> _EXERCISE DATA_:

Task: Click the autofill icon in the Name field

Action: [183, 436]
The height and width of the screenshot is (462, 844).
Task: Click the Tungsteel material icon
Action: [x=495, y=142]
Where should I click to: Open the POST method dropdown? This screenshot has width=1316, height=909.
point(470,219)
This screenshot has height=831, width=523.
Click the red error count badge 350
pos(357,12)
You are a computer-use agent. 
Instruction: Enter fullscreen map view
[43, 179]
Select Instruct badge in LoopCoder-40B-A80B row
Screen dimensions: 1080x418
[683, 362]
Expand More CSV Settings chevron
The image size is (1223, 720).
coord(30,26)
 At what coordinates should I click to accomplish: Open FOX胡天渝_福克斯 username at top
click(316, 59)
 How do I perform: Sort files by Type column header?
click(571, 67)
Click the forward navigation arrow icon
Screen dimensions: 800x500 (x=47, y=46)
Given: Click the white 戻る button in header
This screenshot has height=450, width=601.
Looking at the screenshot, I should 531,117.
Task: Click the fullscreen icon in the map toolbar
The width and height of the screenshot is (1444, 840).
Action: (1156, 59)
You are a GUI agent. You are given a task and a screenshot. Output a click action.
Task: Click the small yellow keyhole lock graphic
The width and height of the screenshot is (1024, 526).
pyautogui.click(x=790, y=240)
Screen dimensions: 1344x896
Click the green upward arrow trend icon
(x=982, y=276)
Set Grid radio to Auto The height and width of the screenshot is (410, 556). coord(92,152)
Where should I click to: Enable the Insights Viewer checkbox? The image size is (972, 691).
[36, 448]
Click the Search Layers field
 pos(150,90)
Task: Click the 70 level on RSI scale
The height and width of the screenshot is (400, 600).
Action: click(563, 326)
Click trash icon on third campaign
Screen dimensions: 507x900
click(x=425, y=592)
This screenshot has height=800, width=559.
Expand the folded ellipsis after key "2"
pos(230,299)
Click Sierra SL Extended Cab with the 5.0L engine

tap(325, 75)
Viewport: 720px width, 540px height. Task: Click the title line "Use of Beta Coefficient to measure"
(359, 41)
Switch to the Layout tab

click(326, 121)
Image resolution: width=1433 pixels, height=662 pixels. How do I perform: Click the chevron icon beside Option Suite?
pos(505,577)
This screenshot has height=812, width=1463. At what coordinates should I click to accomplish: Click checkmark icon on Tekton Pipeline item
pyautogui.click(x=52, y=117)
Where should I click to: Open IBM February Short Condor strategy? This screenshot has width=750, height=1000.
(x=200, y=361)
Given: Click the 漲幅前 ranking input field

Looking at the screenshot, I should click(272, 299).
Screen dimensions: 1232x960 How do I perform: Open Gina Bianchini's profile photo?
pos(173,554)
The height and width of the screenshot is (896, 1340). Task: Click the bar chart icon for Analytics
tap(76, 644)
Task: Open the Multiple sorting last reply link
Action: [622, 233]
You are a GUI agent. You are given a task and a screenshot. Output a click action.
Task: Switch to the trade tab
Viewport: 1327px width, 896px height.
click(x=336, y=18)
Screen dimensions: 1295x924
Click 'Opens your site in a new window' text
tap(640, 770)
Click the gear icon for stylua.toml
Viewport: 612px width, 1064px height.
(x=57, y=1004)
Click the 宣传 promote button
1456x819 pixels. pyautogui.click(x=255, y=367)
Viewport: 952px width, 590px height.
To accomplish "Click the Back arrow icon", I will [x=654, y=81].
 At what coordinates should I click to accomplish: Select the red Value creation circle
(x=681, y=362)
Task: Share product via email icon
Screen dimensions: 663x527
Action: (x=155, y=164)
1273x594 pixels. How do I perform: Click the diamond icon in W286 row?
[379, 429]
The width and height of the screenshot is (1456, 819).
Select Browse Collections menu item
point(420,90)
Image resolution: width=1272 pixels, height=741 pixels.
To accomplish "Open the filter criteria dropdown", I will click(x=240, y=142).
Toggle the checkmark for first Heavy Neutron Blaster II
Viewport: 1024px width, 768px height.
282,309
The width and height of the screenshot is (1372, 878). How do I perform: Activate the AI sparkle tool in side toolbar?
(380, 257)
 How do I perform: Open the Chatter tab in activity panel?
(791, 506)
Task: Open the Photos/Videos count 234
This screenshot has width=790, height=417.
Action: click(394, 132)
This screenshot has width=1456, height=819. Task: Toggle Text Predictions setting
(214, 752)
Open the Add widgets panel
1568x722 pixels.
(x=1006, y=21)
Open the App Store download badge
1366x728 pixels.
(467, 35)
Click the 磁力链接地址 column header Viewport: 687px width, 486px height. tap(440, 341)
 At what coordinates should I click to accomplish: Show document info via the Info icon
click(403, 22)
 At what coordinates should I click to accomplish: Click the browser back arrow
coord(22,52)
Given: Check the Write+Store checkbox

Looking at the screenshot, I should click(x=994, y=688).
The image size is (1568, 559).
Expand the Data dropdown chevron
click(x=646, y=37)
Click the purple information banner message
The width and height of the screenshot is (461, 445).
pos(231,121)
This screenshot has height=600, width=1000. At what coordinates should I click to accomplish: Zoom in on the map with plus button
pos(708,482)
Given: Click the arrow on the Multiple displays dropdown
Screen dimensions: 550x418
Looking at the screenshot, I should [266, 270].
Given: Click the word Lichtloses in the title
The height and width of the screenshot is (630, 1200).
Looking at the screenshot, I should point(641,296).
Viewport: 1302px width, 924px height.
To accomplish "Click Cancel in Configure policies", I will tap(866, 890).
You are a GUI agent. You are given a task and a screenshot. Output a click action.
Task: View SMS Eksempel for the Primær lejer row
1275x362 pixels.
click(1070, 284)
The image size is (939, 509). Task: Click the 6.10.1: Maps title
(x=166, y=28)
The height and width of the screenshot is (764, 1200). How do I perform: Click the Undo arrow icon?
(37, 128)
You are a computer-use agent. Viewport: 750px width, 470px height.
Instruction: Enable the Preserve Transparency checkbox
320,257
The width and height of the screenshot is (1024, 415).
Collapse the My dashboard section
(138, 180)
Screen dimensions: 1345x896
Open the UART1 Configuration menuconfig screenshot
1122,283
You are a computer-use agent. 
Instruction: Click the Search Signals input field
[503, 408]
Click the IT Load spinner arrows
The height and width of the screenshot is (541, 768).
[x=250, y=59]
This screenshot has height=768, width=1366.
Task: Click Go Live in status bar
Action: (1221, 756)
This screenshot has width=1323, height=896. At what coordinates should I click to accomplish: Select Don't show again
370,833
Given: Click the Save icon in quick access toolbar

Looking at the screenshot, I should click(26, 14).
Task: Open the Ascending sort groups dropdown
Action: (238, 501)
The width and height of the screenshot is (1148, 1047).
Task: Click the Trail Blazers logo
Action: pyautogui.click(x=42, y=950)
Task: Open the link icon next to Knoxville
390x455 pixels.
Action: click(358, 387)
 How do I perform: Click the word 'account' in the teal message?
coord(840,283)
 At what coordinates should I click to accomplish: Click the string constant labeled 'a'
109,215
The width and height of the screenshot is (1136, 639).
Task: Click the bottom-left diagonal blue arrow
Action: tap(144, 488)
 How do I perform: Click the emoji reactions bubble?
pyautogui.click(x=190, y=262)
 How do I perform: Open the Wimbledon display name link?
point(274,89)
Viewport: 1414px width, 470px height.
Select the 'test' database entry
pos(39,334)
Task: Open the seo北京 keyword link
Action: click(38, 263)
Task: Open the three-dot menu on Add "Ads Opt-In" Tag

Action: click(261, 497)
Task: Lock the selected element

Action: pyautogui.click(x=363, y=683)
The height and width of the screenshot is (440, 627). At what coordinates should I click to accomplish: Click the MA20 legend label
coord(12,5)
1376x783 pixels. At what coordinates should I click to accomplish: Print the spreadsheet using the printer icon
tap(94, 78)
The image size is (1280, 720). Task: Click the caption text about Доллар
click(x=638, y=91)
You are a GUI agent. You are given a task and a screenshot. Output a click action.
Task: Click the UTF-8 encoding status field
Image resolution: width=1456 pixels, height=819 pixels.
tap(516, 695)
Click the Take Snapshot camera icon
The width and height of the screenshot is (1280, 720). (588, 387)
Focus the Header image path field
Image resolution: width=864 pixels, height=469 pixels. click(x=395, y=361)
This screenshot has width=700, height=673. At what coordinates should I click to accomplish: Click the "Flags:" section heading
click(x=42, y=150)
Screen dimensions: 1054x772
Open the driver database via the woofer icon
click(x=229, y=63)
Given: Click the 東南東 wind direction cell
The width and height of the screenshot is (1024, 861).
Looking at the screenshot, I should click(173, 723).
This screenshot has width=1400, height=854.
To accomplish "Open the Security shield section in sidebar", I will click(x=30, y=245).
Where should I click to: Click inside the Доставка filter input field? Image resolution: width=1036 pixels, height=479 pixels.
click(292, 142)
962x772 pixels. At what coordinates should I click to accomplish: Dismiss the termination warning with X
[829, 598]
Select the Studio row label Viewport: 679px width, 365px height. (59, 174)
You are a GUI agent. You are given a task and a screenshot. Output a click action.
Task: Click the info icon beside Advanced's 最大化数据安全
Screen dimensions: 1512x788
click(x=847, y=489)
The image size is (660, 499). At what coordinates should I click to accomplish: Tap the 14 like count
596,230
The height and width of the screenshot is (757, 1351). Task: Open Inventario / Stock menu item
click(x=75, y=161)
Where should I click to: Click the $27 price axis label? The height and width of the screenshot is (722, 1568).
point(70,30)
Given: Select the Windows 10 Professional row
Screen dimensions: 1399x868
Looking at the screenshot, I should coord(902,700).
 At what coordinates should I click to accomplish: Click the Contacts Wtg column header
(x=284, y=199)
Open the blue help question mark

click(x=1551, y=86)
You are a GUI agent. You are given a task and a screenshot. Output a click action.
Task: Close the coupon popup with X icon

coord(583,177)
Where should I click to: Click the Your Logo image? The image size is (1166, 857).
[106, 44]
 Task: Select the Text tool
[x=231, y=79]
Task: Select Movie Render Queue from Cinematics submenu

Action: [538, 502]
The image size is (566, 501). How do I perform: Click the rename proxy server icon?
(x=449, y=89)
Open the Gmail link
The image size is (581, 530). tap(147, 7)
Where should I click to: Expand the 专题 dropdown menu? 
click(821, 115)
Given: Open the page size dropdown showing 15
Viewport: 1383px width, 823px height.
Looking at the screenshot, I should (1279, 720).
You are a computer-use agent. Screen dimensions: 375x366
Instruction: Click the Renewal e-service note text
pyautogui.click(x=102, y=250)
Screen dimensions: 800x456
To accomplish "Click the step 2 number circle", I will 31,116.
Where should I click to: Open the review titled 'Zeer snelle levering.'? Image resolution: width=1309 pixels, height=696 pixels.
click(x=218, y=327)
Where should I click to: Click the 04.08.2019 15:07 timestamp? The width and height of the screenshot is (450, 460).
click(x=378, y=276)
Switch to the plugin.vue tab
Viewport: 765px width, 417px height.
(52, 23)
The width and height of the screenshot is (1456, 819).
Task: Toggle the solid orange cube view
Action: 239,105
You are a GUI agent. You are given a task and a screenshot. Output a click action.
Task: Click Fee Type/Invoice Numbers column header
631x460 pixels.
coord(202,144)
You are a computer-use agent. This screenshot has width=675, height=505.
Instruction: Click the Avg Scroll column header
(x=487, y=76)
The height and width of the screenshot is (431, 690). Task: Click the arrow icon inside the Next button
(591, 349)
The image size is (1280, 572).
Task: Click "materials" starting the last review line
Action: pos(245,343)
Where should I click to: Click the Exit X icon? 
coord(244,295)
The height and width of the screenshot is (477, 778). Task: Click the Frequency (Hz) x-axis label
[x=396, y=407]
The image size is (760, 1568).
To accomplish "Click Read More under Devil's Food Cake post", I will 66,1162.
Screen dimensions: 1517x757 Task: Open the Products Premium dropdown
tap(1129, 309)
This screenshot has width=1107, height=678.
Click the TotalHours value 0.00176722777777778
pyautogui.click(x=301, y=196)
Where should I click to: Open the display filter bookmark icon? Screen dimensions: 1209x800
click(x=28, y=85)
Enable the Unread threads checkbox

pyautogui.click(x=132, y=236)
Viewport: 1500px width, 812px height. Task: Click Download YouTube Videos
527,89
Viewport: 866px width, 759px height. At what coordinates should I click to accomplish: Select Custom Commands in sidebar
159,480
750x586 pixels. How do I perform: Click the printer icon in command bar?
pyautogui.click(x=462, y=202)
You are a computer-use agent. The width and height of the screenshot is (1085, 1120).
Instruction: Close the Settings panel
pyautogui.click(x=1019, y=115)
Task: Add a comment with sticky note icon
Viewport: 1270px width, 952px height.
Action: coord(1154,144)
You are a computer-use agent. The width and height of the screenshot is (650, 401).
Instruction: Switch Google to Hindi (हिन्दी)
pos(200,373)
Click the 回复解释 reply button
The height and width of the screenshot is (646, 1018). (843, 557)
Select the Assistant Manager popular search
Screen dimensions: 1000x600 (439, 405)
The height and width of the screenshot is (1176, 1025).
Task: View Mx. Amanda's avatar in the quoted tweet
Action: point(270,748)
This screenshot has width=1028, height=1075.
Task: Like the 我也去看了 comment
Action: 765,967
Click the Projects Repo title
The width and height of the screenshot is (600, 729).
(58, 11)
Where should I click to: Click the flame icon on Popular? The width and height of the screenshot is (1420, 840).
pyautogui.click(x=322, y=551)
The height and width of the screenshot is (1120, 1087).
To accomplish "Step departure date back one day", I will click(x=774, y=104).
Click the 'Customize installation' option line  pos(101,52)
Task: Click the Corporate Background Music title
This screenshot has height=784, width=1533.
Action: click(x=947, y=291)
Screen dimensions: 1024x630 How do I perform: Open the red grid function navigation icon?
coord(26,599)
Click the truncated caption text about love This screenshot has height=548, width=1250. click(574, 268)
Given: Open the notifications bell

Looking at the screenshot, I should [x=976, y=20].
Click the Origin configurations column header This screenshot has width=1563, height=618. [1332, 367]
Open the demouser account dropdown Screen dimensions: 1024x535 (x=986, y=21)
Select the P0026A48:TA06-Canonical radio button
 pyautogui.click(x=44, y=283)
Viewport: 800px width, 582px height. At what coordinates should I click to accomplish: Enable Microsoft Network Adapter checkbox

> _WORK TO DO_: Render the listing above as a numbered list, starting at its first line and ending at the line containing "pos(150,90)", with blank lines omitted.

> _ANSWER_:
1. Task: Click the autofill icon in the Name field
2. Action: [183, 436]
3. The height and width of the screenshot is (462, 844).
4. Task: Click the Tungsteel material icon
5. Action: [x=495, y=142]
6. Where should I click to: Open the POST method dropdown? This screenshot has width=1316, height=909.
7. point(470,219)
8. This screenshot has height=831, width=523.
9. Click the red error count badge 350
10. pos(357,12)
11. You are a computer-use agent. 
12. Instruction: Enter fullscreen map view
13. [43, 179]
14. Select Instruct badge in LoopCoder-40B-A80B row
15. Screen dimensions: 1080x418
16. [683, 362]
17. Expand More CSV Settings chevron
18. The image size is (1223, 720).
19. coord(30,26)
20.  At what coordinates should I click to accomplish: Open FOX胡天渝_福克斯 username at top
21. click(316, 59)
22.  How do I perform: Sort files by Type column header?
23. click(571, 67)
24. Click the forward navigation arrow icon
25. Screen dimensions: 800x500 (x=47, y=46)
26. Given: Click the white 戻る button in header
27. This screenshot has height=450, width=601.
28. Looking at the screenshot, I should 531,117.
29. Task: Click the fullscreen icon in the map toolbar
30. The width and height of the screenshot is (1444, 840).
31. Action: (1156, 59)
32. You are a GUI agent. You are given a task and a screenshot. Output a click action.
33. Task: Click the small yellow keyhole lock graphic
34. The width and height of the screenshot is (1024, 526).
35. pyautogui.click(x=790, y=240)
36. Screen dimensions: 1344x896
37. Click the green upward arrow trend icon
38. (x=982, y=276)
39. Set Grid radio to Auto The height and width of the screenshot is (410, 556). coord(92,152)
40. Where should I click to: Enable the Insights Viewer checkbox? The image size is (972, 691).
41. [36, 448]
42. Click the Search Layers field
43.  pos(150,90)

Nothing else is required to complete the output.